Part of a data file:

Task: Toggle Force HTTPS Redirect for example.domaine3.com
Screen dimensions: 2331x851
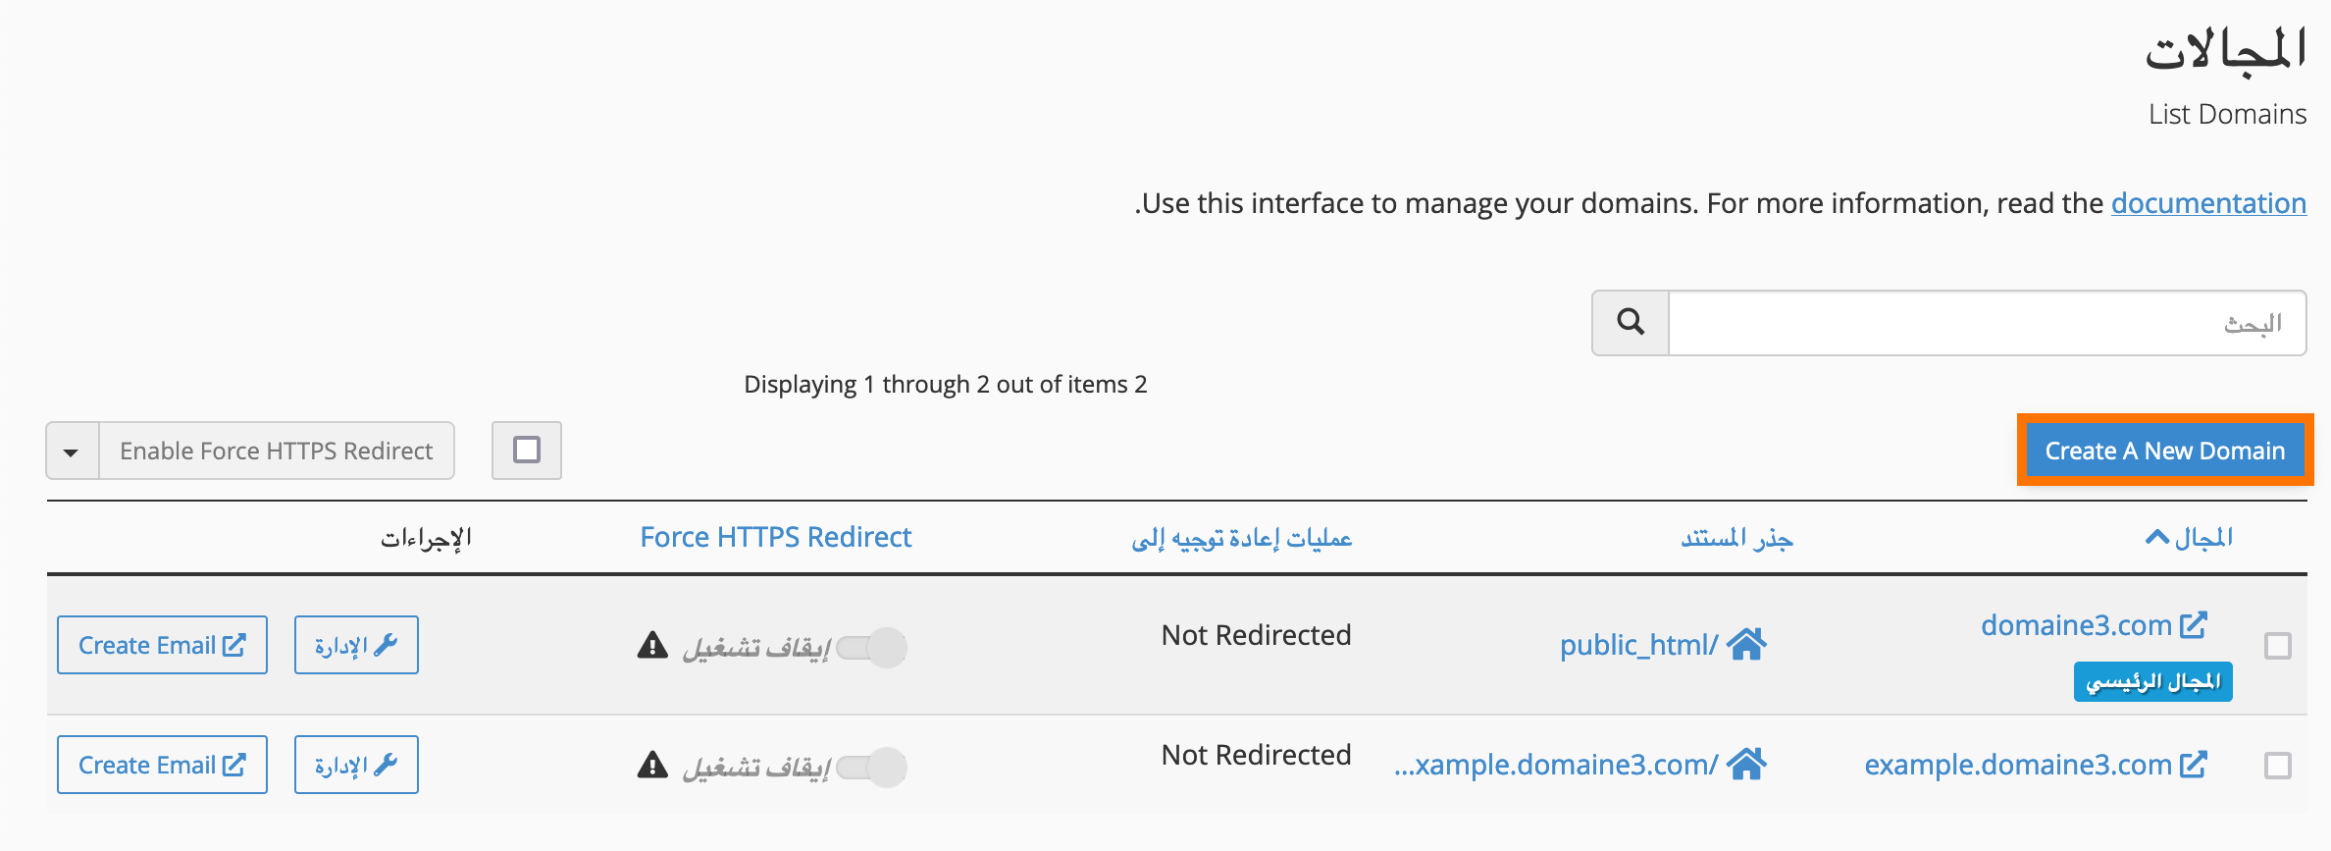Action: tap(872, 767)
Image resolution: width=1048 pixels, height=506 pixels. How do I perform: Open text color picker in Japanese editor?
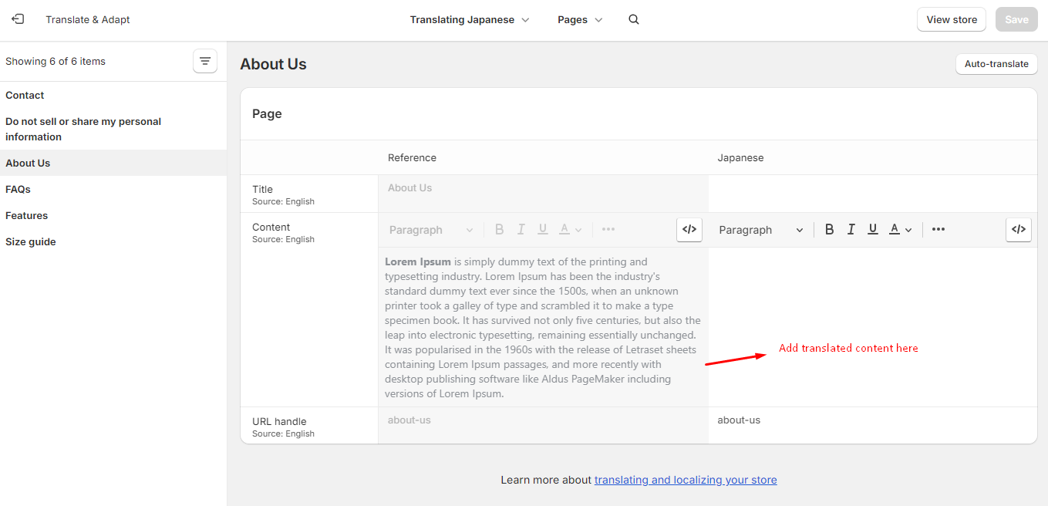[900, 229]
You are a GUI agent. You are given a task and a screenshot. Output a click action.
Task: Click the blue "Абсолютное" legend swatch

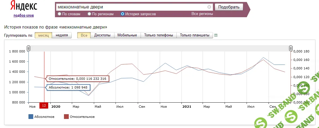pos(31,117)
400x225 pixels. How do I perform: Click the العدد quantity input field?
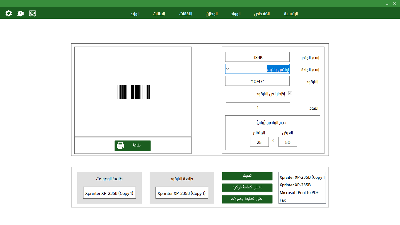click(258, 107)
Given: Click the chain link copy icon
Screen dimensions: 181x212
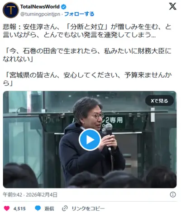Looking at the screenshot, I should [x=65, y=208].
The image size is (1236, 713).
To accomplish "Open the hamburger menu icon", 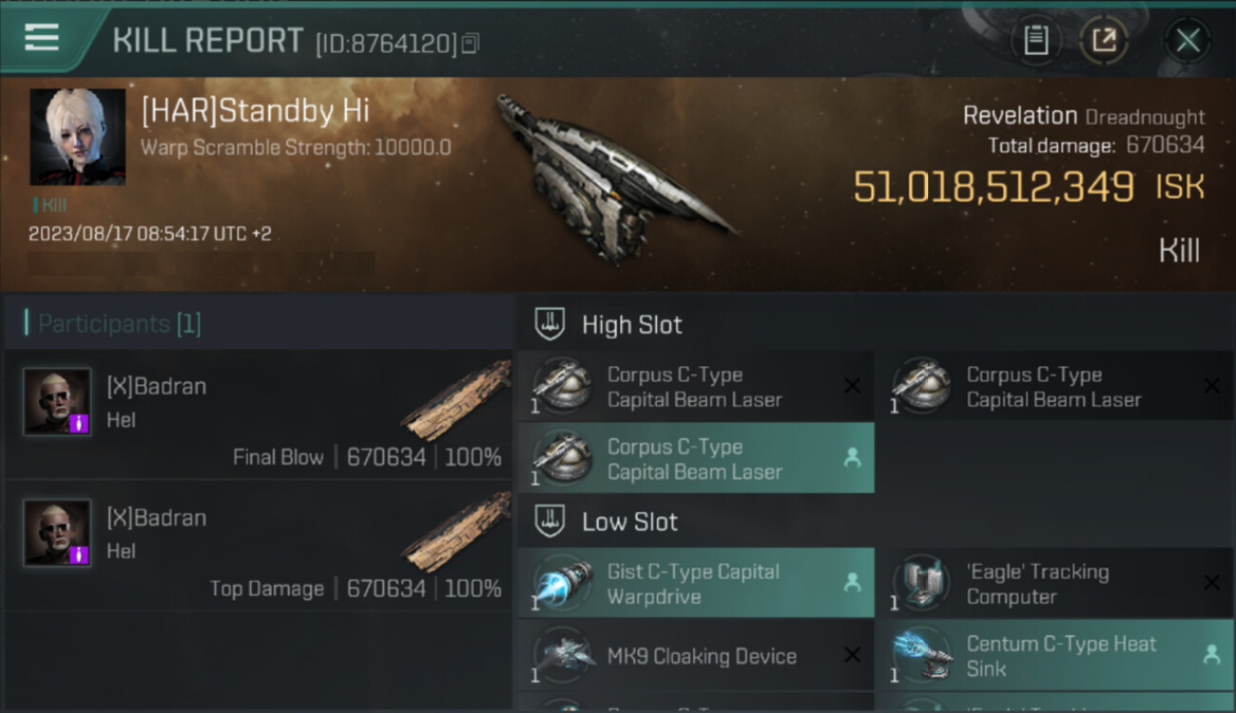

▸ Written problem
Reproduce the data above with "Screen dimensions" swapped for "Display size" wherever it occurs, leaving everything else unchanged. Leave out the pictures.

▸ Response to this exercise
Task: Toggle Force HTTPS Redirect for example.domaine3.com
Display size: 2331x851
Action: tap(872, 767)
Image resolution: width=1048 pixels, height=506 pixels. How do I perform: Open text color picker in Japanese editor?
[900, 229]
You are a GUI agent. You are given a task and a screenshot. Output a click action.
Task: Click the blue "Абсолютное" legend swatch

pos(31,117)
400x225 pixels. How do I perform: Click the العدد quantity input field?
click(258, 107)
Given: Click the chain link copy icon
Display size: 181x212
Looking at the screenshot, I should [x=65, y=208].
The image size is (1236, 713).
To accomplish "Open the hamburger menu icon", 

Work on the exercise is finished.